In both tests the embedding dimension was set to the corresponding VAR/VECM lag increased by one, and the bandwidth was set to 1.5.

The results of the causality in the variance Hafner–Herwartz test are reported in

Table 14. Hafner–Herwartz (HH) test (p-values).

	US	Poland	Czech Republic	Hungary	Romania	Serbia
oil price → stock prices	0.0053	0.2703	0.0681	0.0007	0.0000	0.2123
oil price → exchange rate	0.0542	0.2109	0.4928	0.0078	0.0263	0.0226
stock prices → oil price	0.0086	0.0254	0.0199	0.2809	0.1020	0.5990
stock prices → exchange rate	0.0000	0.3189	0.0243	0.0051	0.2808	0.0902
exchange rate → stock prices	0.0085	0.2458	0.0005	0.0126	0.0025	0.2443
exchange rate → oil price	0.1541	0.1843	0.1752	0.3209	0.1118	0.3794

. This test is based on GARCH(1,1) model, therefore, it was estimated with daily data. Monthly data did not contain enough observations to efficiently perform GARCH(1,1) estimations. Assuming a 5% significance level, this test allows for the rejection of the null hypothesis of no causality in variance from oil price to stock prices in the US, Hungary, and Romania; from oil price to exchange rate in Hungary, Romania, and Serbia; from stock prices to oil price in the US, Poland, and the Czech Republic; from stock prices to exchange rate in the US, Czech Republic, and Hungary; from exchange rate to stock prices in the US, Czech Republic, Hungary, and Romania; and from exchange rate to oil price in none of the countries.

6. Conclusions

Finally, joining all the applied methods to analyze causality (linear and non-linear), the reported methods do not bring a consistent confirmation for the existence of causalities. This conclusion has to be taken with a great caution, as there are certain problems with the diagnostic tests of the obtained VAR/VECM models.

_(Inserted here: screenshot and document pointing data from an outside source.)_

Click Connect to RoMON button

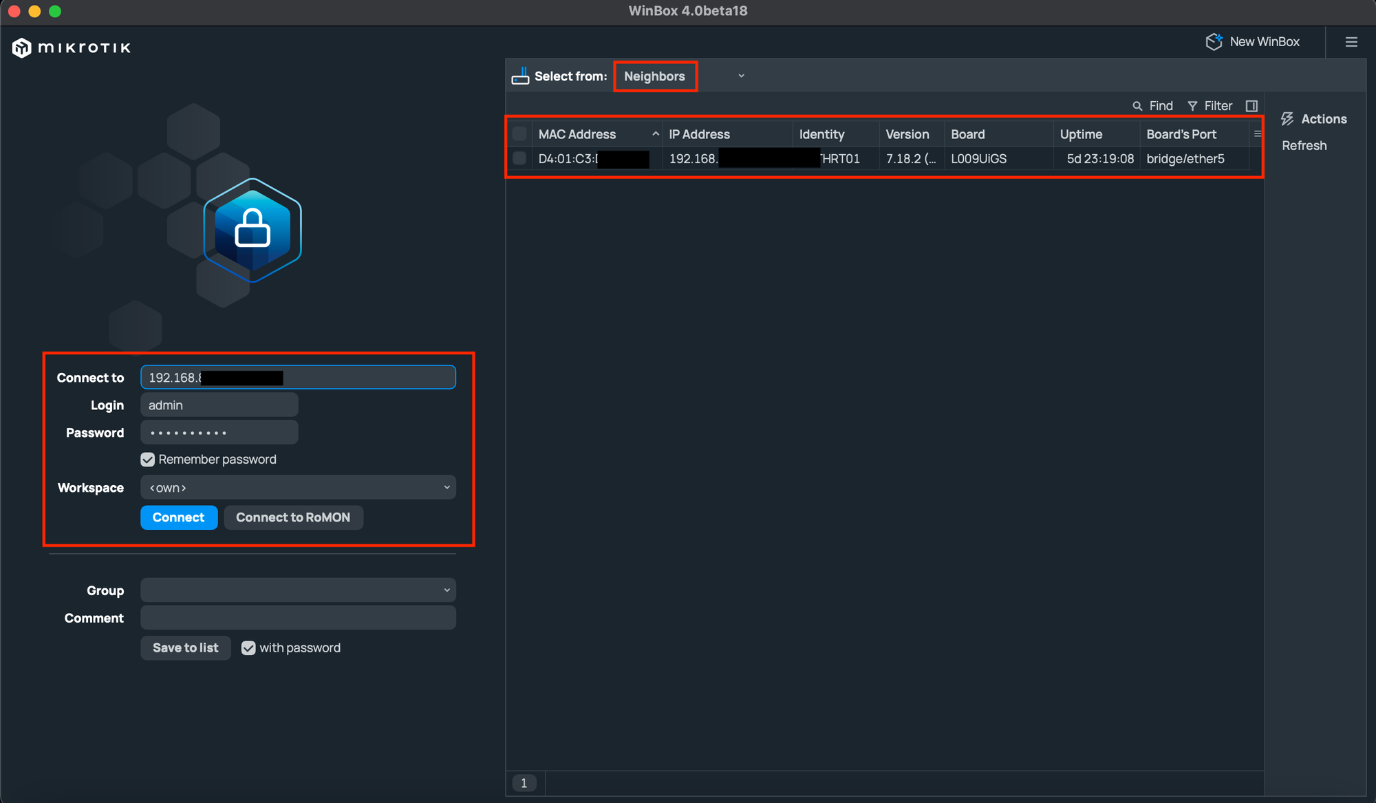293,517
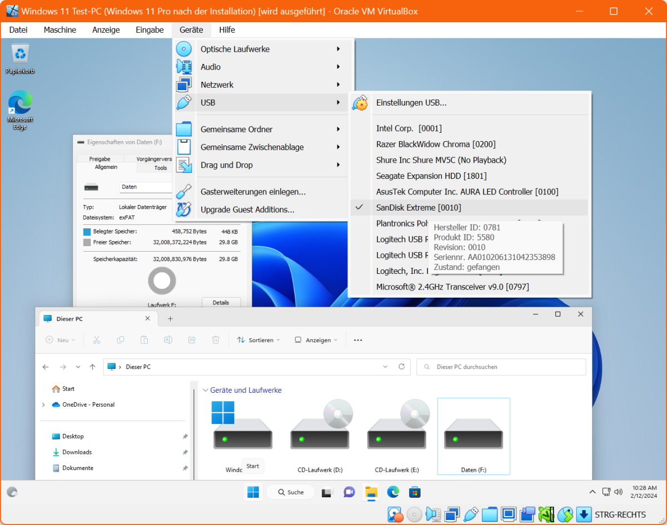Click the network adapter status bar icon
Screen dimensions: 667x525
click(x=452, y=514)
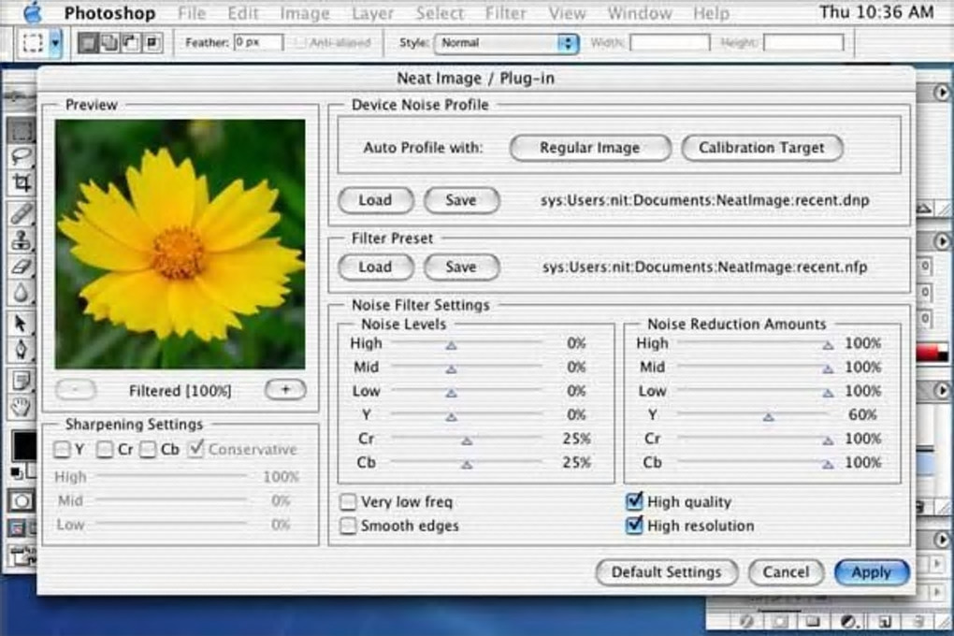Click the Feather input field
This screenshot has width=954, height=636.
point(257,43)
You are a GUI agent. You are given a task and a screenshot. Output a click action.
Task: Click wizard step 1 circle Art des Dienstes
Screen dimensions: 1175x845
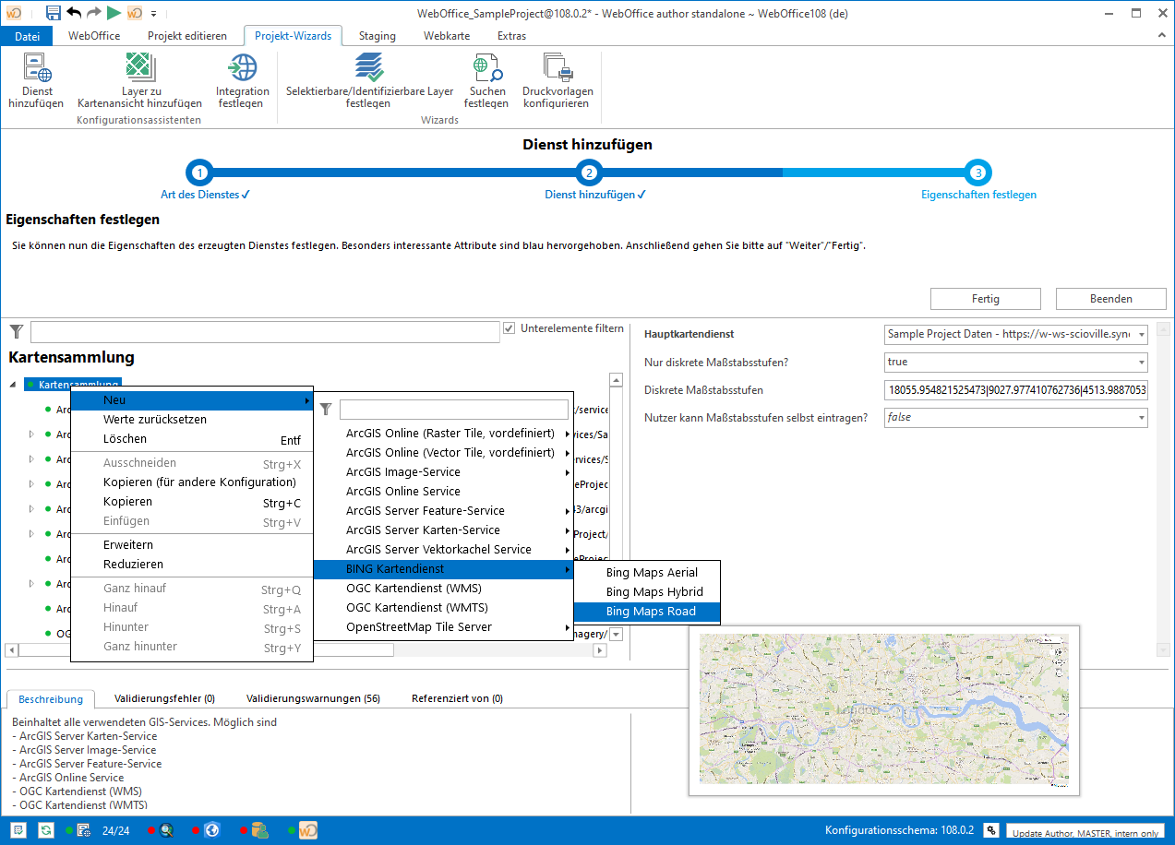199,173
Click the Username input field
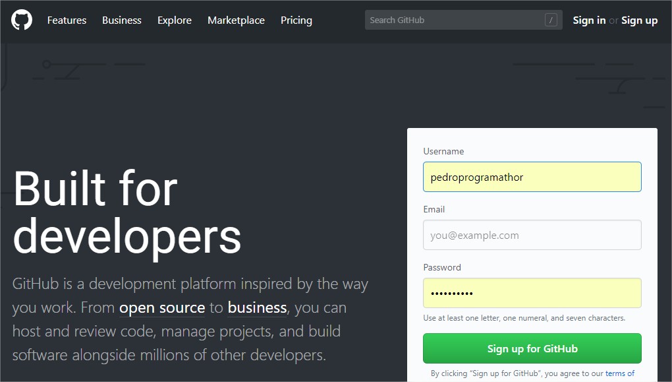Screen dimensions: 672x382 coord(532,177)
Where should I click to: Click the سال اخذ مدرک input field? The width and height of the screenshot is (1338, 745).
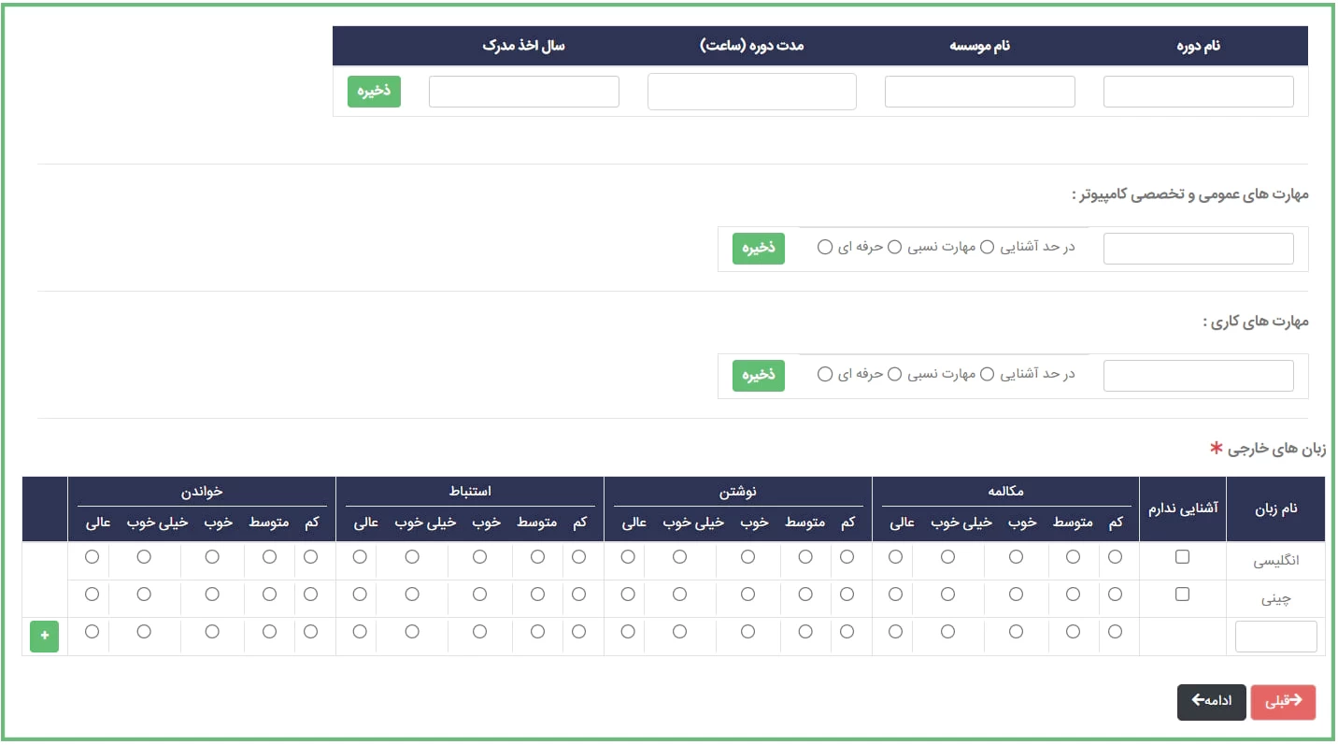pyautogui.click(x=523, y=92)
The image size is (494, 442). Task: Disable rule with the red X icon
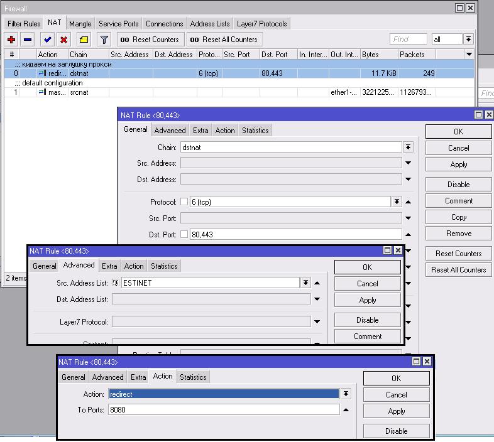click(x=63, y=40)
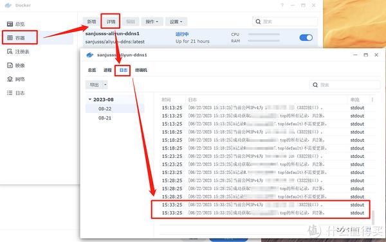Open the 日志 log sidebar icon
This screenshot has width=386, height=242.
point(10,93)
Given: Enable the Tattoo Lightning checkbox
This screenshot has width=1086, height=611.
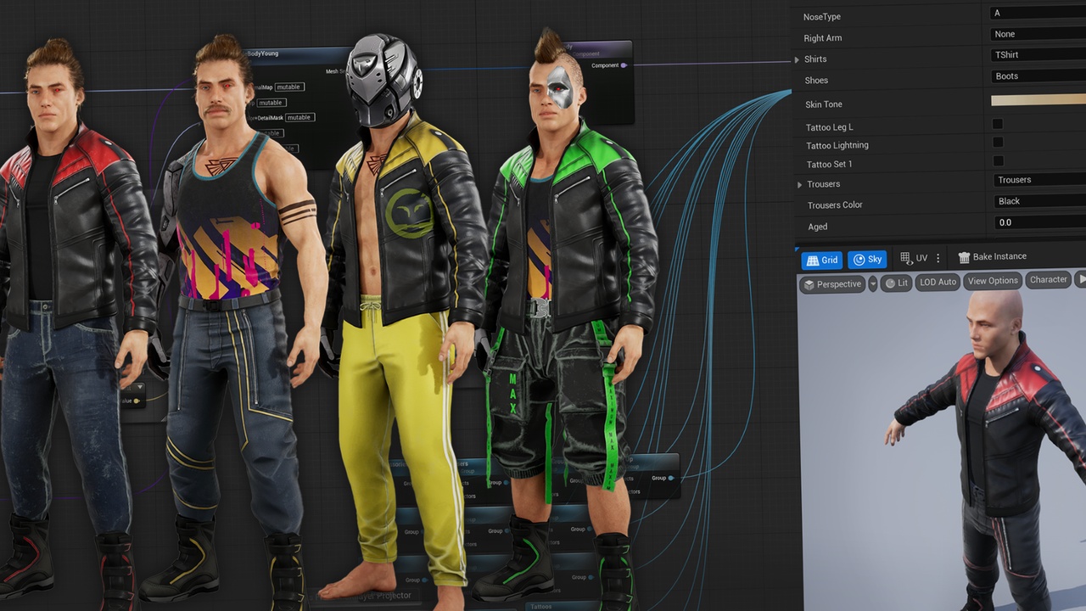Looking at the screenshot, I should pyautogui.click(x=998, y=143).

Nevertheless, first of all it should be noted that most of the analyzed countries show similar behavior as the US (taken as a “benchmark” country here). In agreement with previous research, it was found that oil price negatively impacts stock prices—but here it was found only for the long-term. Contrary to previous research, in the short-term the effect is opposite. It was also found that oil price negatively impacts exchange rates, and that stock prices negatively impact exchange rates. The outcomes are generally consistent among the analyzed countries, and they are similar to those from the US.

The strongest linkages were found for the Czech Republic, Hungary, and Romania (both through variables and as causality in variance). Oil price impacts both stock prices and exchange rate for these countries. A weaker influence of oil price to exchange rate in Serbia was also found. However, as different tests were giving different conclusions, the outcomes should be taken with great caution.